# Your instructions:
Reproduce the entire listing below line for line, without changing a single character.

# Data provided:
□ □ □

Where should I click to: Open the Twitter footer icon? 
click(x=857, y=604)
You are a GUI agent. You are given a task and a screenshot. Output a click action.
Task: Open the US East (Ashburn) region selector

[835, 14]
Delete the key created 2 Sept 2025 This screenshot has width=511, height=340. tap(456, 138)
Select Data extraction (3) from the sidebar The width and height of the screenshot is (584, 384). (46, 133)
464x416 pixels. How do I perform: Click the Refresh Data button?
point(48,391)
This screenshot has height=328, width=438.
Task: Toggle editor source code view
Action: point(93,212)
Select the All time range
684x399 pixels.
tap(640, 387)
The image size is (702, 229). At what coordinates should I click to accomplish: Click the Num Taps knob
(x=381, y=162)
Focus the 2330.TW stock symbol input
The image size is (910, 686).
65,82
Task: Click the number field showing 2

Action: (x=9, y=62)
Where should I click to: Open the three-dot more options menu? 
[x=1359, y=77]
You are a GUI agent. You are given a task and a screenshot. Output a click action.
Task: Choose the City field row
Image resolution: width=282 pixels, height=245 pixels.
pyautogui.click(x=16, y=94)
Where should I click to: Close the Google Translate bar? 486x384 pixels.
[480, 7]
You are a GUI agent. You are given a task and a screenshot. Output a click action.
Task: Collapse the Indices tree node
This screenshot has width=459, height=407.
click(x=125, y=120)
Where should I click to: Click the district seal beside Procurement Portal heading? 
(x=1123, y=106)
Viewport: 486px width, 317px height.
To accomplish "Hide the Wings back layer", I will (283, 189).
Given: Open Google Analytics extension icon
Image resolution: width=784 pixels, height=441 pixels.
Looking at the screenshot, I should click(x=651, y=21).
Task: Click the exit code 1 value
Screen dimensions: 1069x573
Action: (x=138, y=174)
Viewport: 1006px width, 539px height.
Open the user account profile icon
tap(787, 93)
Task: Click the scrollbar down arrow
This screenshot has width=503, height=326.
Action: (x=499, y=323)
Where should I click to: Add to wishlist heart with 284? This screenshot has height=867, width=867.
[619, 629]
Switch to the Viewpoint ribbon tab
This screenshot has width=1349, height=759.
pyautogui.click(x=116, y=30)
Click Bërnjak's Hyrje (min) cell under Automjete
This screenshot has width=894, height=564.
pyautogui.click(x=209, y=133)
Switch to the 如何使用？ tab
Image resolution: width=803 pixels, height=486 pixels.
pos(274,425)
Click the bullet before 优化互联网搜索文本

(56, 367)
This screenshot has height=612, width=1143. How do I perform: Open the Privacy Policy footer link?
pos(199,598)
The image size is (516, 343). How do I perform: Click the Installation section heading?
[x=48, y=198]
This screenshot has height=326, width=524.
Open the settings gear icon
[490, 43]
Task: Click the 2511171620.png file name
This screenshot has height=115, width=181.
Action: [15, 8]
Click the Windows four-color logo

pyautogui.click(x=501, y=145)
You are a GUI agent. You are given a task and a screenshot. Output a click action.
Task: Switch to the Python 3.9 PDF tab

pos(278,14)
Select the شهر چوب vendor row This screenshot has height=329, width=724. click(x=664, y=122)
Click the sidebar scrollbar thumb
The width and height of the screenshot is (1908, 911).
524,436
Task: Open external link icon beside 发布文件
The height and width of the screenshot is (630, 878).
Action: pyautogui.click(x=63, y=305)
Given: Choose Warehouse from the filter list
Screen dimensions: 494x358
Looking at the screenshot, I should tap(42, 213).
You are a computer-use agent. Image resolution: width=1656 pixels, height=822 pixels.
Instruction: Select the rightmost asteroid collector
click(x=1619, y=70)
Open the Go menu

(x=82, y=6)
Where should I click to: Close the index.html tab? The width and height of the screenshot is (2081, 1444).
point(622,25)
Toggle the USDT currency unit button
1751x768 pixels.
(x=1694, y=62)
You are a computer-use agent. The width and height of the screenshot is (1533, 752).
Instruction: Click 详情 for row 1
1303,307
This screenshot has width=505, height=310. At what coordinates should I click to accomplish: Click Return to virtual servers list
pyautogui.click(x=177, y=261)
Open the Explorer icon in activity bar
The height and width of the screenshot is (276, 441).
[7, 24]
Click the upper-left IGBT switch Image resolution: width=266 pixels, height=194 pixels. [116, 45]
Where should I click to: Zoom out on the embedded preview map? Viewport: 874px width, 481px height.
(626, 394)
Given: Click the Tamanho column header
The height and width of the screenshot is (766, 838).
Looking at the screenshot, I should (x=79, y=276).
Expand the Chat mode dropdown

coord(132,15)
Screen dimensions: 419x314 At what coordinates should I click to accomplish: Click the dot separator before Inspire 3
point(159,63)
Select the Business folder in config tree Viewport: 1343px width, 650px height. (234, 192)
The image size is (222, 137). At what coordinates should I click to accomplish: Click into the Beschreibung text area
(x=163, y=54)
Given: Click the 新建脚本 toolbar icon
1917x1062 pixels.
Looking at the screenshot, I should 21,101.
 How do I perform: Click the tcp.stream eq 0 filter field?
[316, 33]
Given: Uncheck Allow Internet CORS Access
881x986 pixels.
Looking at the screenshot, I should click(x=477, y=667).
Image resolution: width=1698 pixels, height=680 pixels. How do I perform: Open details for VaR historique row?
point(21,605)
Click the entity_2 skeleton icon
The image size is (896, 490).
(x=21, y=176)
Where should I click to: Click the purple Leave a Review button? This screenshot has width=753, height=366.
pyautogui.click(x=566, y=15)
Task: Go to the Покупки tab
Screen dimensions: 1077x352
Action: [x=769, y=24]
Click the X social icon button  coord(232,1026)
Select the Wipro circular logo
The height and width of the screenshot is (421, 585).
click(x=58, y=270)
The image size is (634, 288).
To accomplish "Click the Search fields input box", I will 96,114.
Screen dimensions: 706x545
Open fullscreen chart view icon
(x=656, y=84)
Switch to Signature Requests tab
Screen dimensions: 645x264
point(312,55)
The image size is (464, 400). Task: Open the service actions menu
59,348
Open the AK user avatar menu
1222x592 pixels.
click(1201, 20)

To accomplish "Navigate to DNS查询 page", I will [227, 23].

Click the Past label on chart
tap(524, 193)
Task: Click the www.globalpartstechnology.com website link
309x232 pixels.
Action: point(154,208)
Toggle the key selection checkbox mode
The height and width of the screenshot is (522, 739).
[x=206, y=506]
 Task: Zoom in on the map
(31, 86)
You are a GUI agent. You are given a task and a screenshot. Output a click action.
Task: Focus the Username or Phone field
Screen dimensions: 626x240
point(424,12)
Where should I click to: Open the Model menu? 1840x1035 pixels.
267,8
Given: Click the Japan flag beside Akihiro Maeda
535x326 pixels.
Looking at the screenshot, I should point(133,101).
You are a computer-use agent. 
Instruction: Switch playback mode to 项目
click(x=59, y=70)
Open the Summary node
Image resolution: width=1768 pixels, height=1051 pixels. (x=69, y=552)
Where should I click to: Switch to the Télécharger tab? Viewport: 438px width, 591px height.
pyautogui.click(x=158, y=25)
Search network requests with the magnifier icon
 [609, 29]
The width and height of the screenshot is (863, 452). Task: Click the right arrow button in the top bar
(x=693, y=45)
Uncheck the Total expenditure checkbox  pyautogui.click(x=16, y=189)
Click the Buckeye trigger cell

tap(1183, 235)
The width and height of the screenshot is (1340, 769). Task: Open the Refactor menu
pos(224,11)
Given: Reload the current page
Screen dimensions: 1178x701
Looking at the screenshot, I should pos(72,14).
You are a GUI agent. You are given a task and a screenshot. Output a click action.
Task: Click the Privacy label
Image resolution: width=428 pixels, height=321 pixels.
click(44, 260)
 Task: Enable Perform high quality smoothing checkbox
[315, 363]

□ □ □

# Result for this task:
Where should I click to: Open the Twitter footer icon? 
click(x=857, y=604)
You are a GUI agent. You are given a task and a screenshot. Output a click action.
Task: Open the US East (Ashburn) region selector

[835, 14]
Delete the key created 2 Sept 2025 This screenshot has width=511, height=340. tap(456, 138)
Select Data extraction (3) from the sidebar The width and height of the screenshot is (584, 384). (46, 133)
464x416 pixels. How do I perform: Click the Refresh Data button?
point(48,391)
This screenshot has height=328, width=438.
Task: Toggle editor source code view
Action: point(93,212)
Select the All time range
684x399 pixels.
tap(640, 387)
The image size is (702, 229). At what coordinates should I click to accomplish: Click the Num Taps knob
(x=381, y=162)
Focus the 2330.TW stock symbol input
The image size is (910, 686).
65,82
Task: Click the number field showing 2

Action: (x=9, y=62)
Where should I click to: Open the three-dot more options menu? 
[x=1359, y=77]
You are a GUI agent. You are given a task and a screenshot. Output a click action.
Task: Choose the City field row
Image resolution: width=282 pixels, height=245 pixels.
pyautogui.click(x=16, y=94)
Where should I click to: Close the Google Translate bar? 486x384 pixels.
[480, 7]
You are a GUI agent. You are given a task and a screenshot. Output a click action.
Task: Collapse the Indices tree node
This screenshot has width=459, height=407.
click(x=125, y=120)
Where should I click to: Click the district seal beside Procurement Portal heading? 
(x=1123, y=106)
Viewport: 486px width, 317px height.
To accomplish "Hide the Wings back layer", I will (283, 189).
Given: Open Google Analytics extension icon
Image resolution: width=784 pixels, height=441 pixels.
Looking at the screenshot, I should click(x=651, y=21).
Task: Click the exit code 1 value
Screen dimensions: 1069x573
Action: (x=138, y=174)
Viewport: 1006px width, 539px height.
Open the user account profile icon
tap(787, 93)
Task: Click the scrollbar down arrow
This screenshot has width=503, height=326.
Action: (x=499, y=323)
Where should I click to: Add to wishlist heart with 284? This screenshot has height=867, width=867.
[619, 629]
Switch to the Viewpoint ribbon tab
This screenshot has width=1349, height=759.
pyautogui.click(x=116, y=30)
Click Bërnjak's Hyrje (min) cell under Automjete
This screenshot has width=894, height=564.
pyautogui.click(x=209, y=133)
Switch to the 如何使用？ tab
Image resolution: width=803 pixels, height=486 pixels.
pos(274,425)
Click the bullet before 优化互联网搜索文本

(56, 367)
This screenshot has height=612, width=1143. How do I perform: Open the Privacy Policy footer link?
pos(199,598)
The image size is (516, 343). How do I perform: Click the Installation section heading?
[x=48, y=198]
This screenshot has height=326, width=524.
Open the settings gear icon
[490, 43]
Task: Click the 2511171620.png file name
This screenshot has height=115, width=181.
Action: [15, 8]
Click the Windows four-color logo

pyautogui.click(x=501, y=145)
You are a GUI agent. You are given a task and a screenshot. Output a click action.
Task: Switch to the Python 3.9 PDF tab

pos(278,14)
Select the شهر چوب vendor row This screenshot has height=329, width=724. click(x=664, y=122)
Click the sidebar scrollbar thumb
The width and height of the screenshot is (1908, 911).
524,436
Task: Open external link icon beside 发布文件
The height and width of the screenshot is (630, 878).
Action: pyautogui.click(x=63, y=305)
Given: Choose Warehouse from the filter list
Screen dimensions: 494x358
Looking at the screenshot, I should tap(42, 213).
You are a computer-use agent. Image resolution: width=1656 pixels, height=822 pixels.
Instruction: Select the rightmost asteroid collector
click(x=1619, y=70)
Open the Go menu

(x=82, y=6)
Where should I click to: Close the index.html tab? The width and height of the screenshot is (2081, 1444).
point(622,25)
Toggle the USDT currency unit button
1751x768 pixels.
(x=1694, y=62)
You are a computer-use agent. The width and height of the screenshot is (1533, 752).
Instruction: Click 详情 for row 1
1303,307
This screenshot has width=505, height=310. At what coordinates should I click to accomplish: Click Return to virtual servers list
pyautogui.click(x=177, y=261)
Open the Explorer icon in activity bar
The height and width of the screenshot is (276, 441).
[7, 24]
Click the upper-left IGBT switch Image resolution: width=266 pixels, height=194 pixels. [116, 45]
Where should I click to: Zoom out on the embedded preview map? Viewport: 874px width, 481px height.
(626, 394)
Given: Click the Tamanho column header
The height and width of the screenshot is (766, 838).
Looking at the screenshot, I should (x=79, y=276).
Expand the Chat mode dropdown

coord(132,15)
Screen dimensions: 419x314 At what coordinates should I click to accomplish: Click the dot separator before Inspire 3
point(159,63)
Select the Business folder in config tree Viewport: 1343px width, 650px height. (234, 192)
The image size is (222, 137). At what coordinates should I click to accomplish: Click into the Beschreibung text area
(x=163, y=54)
Given: Click the 新建脚本 toolbar icon
1917x1062 pixels.
Looking at the screenshot, I should 21,101.
 How do I perform: Click the tcp.stream eq 0 filter field?
[316, 33]
Given: Uncheck Allow Internet CORS Access
881x986 pixels.
Looking at the screenshot, I should click(x=477, y=667).
Image resolution: width=1698 pixels, height=680 pixels. How do I perform: Open details for VaR historique row?
point(21,605)
Click the entity_2 skeleton icon
The image size is (896, 490).
(x=21, y=176)
Where should I click to: Click the purple Leave a Review button? This screenshot has width=753, height=366.
pyautogui.click(x=566, y=15)
Task: Go to the Покупки tab
Screen dimensions: 1077x352
Action: [x=769, y=24]
Click the X social icon button  coord(232,1026)
Select the Wipro circular logo
The height and width of the screenshot is (421, 585).
click(x=58, y=270)
The image size is (634, 288).
To accomplish "Click the Search fields input box", I will 96,114.
Screen dimensions: 706x545
Open fullscreen chart view icon
(x=656, y=84)
Switch to Signature Requests tab
Screen dimensions: 645x264
point(312,55)
The image size is (464, 400). Task: Open the service actions menu
59,348
Open the AK user avatar menu
1222x592 pixels.
click(1201, 20)

To accomplish "Navigate to DNS查询 page", I will [227, 23].

Click the Past label on chart
tap(524, 193)
Task: Click the www.globalpartstechnology.com website link
309x232 pixels.
Action: point(154,208)
Toggle the key selection checkbox mode
The height and width of the screenshot is (522, 739).
[x=206, y=506]
 Task: Zoom in on the map
(31, 86)
You are a GUI agent. You are given a task and a screenshot. Output a click action.
Task: Focus the Username or Phone field
Screen dimensions: 626x240
point(424,12)
Where should I click to: Open the Model menu? 1840x1035 pixels.
267,8
Given: Click the Japan flag beside Akihiro Maeda
535x326 pixels.
Looking at the screenshot, I should point(133,101).
You are a computer-use agent. 
Instruction: Switch playback mode to 项目
click(x=59, y=70)
Open the Summary node
Image resolution: width=1768 pixels, height=1051 pixels. (x=69, y=552)
Where should I click to: Switch to the Télécharger tab? Viewport: 438px width, 591px height.
pyautogui.click(x=158, y=25)
Search network requests with the magnifier icon
 [609, 29]
The width and height of the screenshot is (863, 452). Task: Click the right arrow button in the top bar
(x=693, y=45)
Uncheck the Total expenditure checkbox  pyautogui.click(x=16, y=189)
Click the Buckeye trigger cell

tap(1183, 235)
The width and height of the screenshot is (1340, 769). Task: Open the Refactor menu
pos(224,11)
Given: Reload the current page
Screen dimensions: 1178x701
Looking at the screenshot, I should pos(72,14).
You are a GUI agent. You are given a task and a screenshot. Output a click action.
Task: Click the Privacy label
Image resolution: width=428 pixels, height=321 pixels.
click(44, 260)
 Task: Enable Perform high quality smoothing checkbox
[315, 363]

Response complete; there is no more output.